SOURCE RECORDS Start Marker
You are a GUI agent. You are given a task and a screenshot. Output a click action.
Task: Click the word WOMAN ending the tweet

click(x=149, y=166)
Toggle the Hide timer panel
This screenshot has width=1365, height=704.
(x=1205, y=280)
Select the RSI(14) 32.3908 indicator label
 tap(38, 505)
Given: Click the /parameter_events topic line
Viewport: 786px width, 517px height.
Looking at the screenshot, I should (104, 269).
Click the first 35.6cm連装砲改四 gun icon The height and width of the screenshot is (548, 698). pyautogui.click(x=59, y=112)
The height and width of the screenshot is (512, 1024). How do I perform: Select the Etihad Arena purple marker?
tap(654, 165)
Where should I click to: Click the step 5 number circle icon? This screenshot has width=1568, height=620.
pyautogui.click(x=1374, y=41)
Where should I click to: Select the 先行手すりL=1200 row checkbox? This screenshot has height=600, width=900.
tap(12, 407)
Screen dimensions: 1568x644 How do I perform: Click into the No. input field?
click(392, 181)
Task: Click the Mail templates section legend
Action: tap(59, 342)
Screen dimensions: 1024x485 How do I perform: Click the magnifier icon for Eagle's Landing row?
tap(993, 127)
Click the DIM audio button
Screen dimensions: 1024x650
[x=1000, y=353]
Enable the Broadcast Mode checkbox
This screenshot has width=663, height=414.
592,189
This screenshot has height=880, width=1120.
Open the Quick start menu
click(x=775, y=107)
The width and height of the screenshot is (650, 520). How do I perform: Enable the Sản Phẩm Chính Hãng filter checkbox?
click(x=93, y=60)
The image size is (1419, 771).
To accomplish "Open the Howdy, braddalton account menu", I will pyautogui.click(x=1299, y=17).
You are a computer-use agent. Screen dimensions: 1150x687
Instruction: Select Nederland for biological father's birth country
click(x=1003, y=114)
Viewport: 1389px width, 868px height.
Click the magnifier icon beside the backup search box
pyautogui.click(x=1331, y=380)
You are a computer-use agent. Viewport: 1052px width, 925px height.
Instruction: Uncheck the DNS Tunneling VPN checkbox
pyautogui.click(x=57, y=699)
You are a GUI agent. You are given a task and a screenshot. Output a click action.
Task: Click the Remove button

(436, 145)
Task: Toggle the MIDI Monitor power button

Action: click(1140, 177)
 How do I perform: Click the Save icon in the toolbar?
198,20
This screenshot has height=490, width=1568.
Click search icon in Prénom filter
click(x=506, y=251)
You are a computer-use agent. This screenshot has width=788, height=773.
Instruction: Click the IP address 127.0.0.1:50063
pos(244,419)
SOURCE RECORDS End Marker
DIRECTIONS
Pick each line holding the word "agent" out of the data and copy it.

YOUR SOLUTION
You are a GUI agent. You are given a task and a screenshot. Output a click action.
You are a computer-use agent. Screen dimensions: 1150x687
You are a computer-use agent. Viewport: 1052px width, 925px height.
You are a GUI agent. You are given a task and a screenshot. Output a click action.
You are a computer-use agent. This screenshot has width=788, height=773.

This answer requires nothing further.